The 3 A

Bulan puasa dan hari raya pada masa kecil, bagiku adalah kenangan terindah. Munggah kenduri setelah shalat Magrib, yang dilakukan di mushallah dan masjid-masjid untuk menyambut bulan Ramadhan yang kemudian bertaut dengan rangkaian shalat Isya dan berlanjut Taraweh (20 rakaat) dengan 3 rakaat Witir sebagai penutup.

Aku memang anak perempuan tapi aku lebih nyaman bermain dengan teman laki-laki. Nasi baskom berisi ikan bandeng, ayam, bihun, rengginang, beserta kue pasar lainnya di bawa ke masjid untuk di do’akan bersama dan moment yang paling aku suka saat membagikan bakakak (ayam bakar terlentang) karena akan tarik-tarikan dengan sesama kawan.

Aku suka menggerutu dan menangis kalau hanya kebagian ceker dari yang lain; dan teman kecilku AJUN tahu hal ini.

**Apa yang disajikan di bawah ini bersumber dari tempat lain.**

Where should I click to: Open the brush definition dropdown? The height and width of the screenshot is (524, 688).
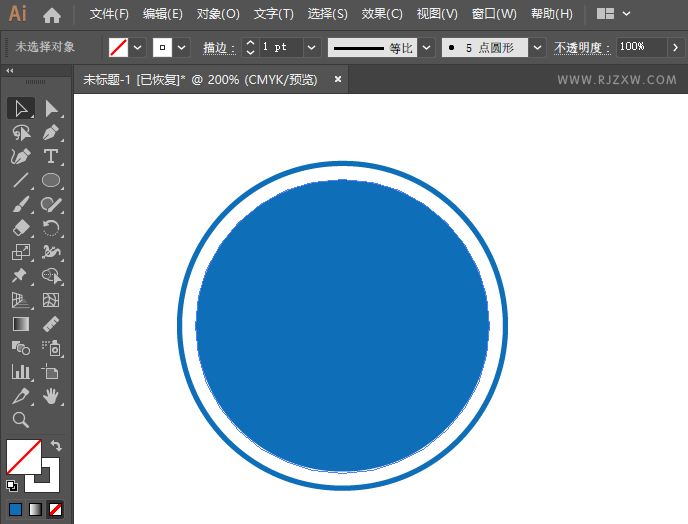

Badannya yang besar dan tangannya yg cekatan juga tangkas dia selalu dapat bagian Bakakak yang besar, dia selalu menukar ayamnya dengan ikan bandengku.

Ternyata AJUN punya alergi kalau makan ayam, badanya gatal-gatal. Kasihan Ajun tapi Alhamdulillah aku jadi tidak hanya kebagian ceker. ….AJUN sahabat kecilku…orangtua kami bekerja di sebuah perusahaan minuman milik Belanda di kota Jakarta. Karena rumah kami bertetangga dan keluarganya baik kami seperti bersaudara saja.

Orang-orang kampung Tanah Merah mengira saya adiknya AJUN, karena kedekatan ini. Aku juga dekat dengan Aceng, adik Ajun. Kemana kami dan dengan siapa saja bermain kami selalu bertiga. Anak-anak gang sebelah selalu menyebut kami 3A Serangkai (Ani, Ajun & Aceng)

Masa kecilku dulu, gang –gang yang sekarang menjadi gang sempit dan becek itu dulunya adalah rawa-rawa. Kalau hujan deras kadang rawa itu meluap menumpahkan airnya sampai kehalaman rumah kami.

Dulu banyak sekali jeruk Bali (berkulit tebal) kami suka membuat mobil-mobilan dari kulit bali ini dan kami bertiga berlomba bermain CAR RACE di bawah guyuran hujan sebagai pengisi waktu ngabuburit.

Waktu itu belum mengerti aku minum air hujan karena hausnya bermain, berteriak-teriak, padahal aku dalam keadaan puasa. Dan berkumur sampai dalam pada saat berwudhu agar tidak merasa haus…Aceng sangat memperhatikan segala tindak tanduk aku. Nah hasil pemantauan Aceng ini dia laporkan ke guru ngaji dan orangtuaku.

Alhamdulillah orangtua dan guru ngajiku menyikapi kenakalan masa kecilku dengan bijak dengan mengarahkan aku untuk lebih baik lagi. Nasehat beliau, puasa ini bukan untuk siapa-siapa dan bukan untuk Allah yang Maha Kuasa. Allah Maha Kaya tidak membutuhkan apa-apa dari ummatnya. Puasa ini untuk yang menjalankannya.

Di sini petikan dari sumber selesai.